GUEST BLOGGER Pat Bickley

Competition from generic drugs has substantially reduced the prices of many prescription drugs.  However, under current law, the FDA can only apply the expedited testing of a generic designation to certain classes of drugs, generally those that are chemically synthesized, small-molecule products.  Larger and more complex drugs, such as biologics, are not allowed to receive generic designations. Biologics are protein-based and produced in living cells.  They also tend to be much more expensive.  Annual costs can be as high as $48,000 for the breast cancer drug Herceptin and $20,000 for the rheumatoid arthritis drug Remicade.  Manufacturers of biologics, such as Amgen and Genentech, justify these costs as necessary to recoup their substantial investments in developing and gaining approval for the drug.

The Federal Trade Commission recently released a report on whether the price of biologic drugs could be reduced by allowing abbreviated FDA approval of “follow-on biologics,” (FOBs).  The FDA approval process for FOBs would be less extensive than the initial biologic approval process, but more extensive than that required for regular generic drugs.  The report concludes that approving an abbreviated FOB process would promote competition and drive down the costs of these drugs, but not nearly to the extent seen by the introduction of generic drugs.  Because developing and approving an FOB is still likely to take between eight and ten years and cost between $100 and $200 million, only the current biologic manufacturers are likely to become FOB competitors. Thus, the savings would not be expected to be nearly as dramatic as that seen by the allowance of generic drugs.  The FTC report predicts only a 10 to 30 percent discount in price of the FOB over the original biologic drug, but a 10 to 30 percent discount on $48,000 is substantial.

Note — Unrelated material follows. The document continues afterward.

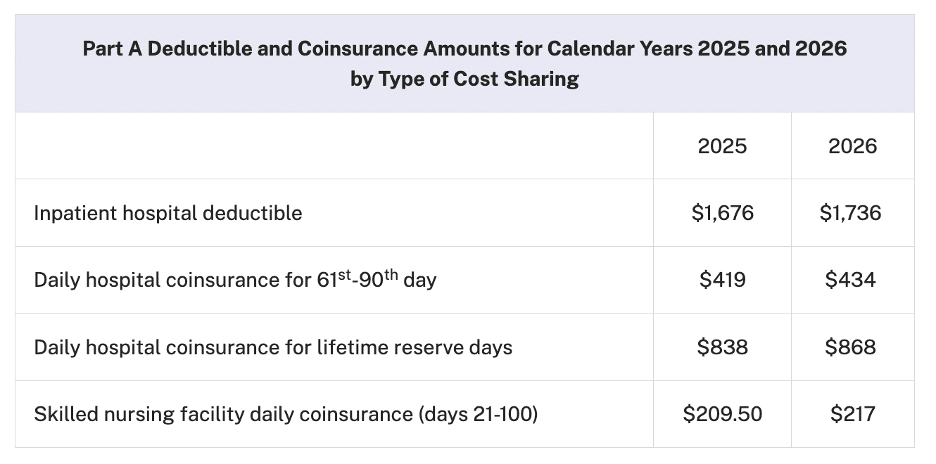
Task: Select the 2025 column header
Action: (722, 146)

Based on 2007 use, Americans would save $4 to $12 billion a year from such a reduction in the price of biologics.

At a Congressional hearing on the FTC report, biologic drug makers suggested that the FDA give the original biologic maker a 12 to 14 year period of exclusive access to the market to help them recover their costs.   Such a period would start upon approval by the FDA and run concurrently with any patent protection enjoyed by the drug.  But, because FOBs are unlikely to dramatically decrease the price of biologics, the 12 to 14 year exclusivity period being suggested by the manufacturers is not justified.  The original manufacturer will continue to earn substantial revenue from the drug even after the FOB has entered the market.  A better approach, proposed by Representative Henry Waxman, would apply the same five year period currently provided for other new drugs.  Allowing for a longer period, which may extend past the protection provided by applicable patents, would heavily benefit the original manufacturer at the expense of the public.  The incentives of patent protection, market pricing, and a five-year exclusivity period should already be enough to promote the creation of new biologic and other drugs for the public good.

Pat Bickley is a second year law student at Chicago-Kent College of Law.  He received his Bachelor of Science from the University of Toledo, where he studied Chemical Engineering, and a Masters in Business Administration from the University of Findlay.  His interests lie in new technology and intellectual property.